That covenant lasted until 2000, when Elder Eliud, a Tannese believer from another language group, came to plant a church in Yanemilen. By 2002, several families had joined the church, opening the door for an SIL project there. Mendy and I moved in to Yanemilen in February, 2003 to begin Bible translation.
As the church in Yanemilen grew in Christ, they became concerned for the spiritual welfare of their relatives across the mountain in Yanepkasu. A handful of people in Yanepkasu had become Christians and began attending churches in nearby villages.

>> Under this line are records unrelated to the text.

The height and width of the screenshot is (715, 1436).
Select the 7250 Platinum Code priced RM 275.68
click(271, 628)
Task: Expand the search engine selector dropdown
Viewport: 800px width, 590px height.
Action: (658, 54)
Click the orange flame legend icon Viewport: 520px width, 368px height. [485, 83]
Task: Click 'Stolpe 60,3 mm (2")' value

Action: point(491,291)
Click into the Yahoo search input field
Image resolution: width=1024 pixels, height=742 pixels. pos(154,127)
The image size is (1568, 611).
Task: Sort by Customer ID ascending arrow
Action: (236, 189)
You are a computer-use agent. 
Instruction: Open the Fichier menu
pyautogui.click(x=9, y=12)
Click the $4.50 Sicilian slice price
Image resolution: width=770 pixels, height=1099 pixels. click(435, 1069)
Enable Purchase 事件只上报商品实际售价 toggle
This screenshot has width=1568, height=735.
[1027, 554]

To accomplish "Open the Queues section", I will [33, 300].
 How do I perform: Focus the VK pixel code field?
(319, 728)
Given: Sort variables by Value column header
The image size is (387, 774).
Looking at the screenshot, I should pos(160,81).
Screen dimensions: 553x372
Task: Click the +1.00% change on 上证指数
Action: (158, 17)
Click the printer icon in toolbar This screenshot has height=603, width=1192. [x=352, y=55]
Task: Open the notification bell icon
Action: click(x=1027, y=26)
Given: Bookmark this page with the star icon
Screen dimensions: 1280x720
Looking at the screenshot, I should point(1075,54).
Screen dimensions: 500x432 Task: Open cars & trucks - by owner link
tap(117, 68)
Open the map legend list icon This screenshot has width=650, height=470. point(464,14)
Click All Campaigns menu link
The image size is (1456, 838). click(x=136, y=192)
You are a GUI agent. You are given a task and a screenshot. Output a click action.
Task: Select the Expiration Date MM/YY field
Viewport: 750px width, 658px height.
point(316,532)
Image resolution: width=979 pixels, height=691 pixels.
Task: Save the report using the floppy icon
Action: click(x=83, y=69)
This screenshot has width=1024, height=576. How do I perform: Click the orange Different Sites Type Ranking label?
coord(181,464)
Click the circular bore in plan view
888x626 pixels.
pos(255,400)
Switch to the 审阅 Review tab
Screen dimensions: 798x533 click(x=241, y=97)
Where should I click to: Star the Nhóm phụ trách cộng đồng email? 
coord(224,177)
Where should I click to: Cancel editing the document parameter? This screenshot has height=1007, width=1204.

In 2004, the church in Yanemilen sent one of their elders to live in Yanepkasu and plant a church. Two years later, they had enough people attending services to construct their own building. Now Yanepkasu has its own church. (The other two villages that would not allow SIL workers -- Yematukwa and Yenfitana -- also have churches now!)
But there’s work to be done. Only a handful of people in Yanepkasu attend the new church and even those have not really had a chance to become clear about what the Good News of Jesus is.
And how could they? They have heard very little of the Scripture in their own language—but help is on the way! They now have 90% of the New Testament completed and only have I Corinthians and Romans left!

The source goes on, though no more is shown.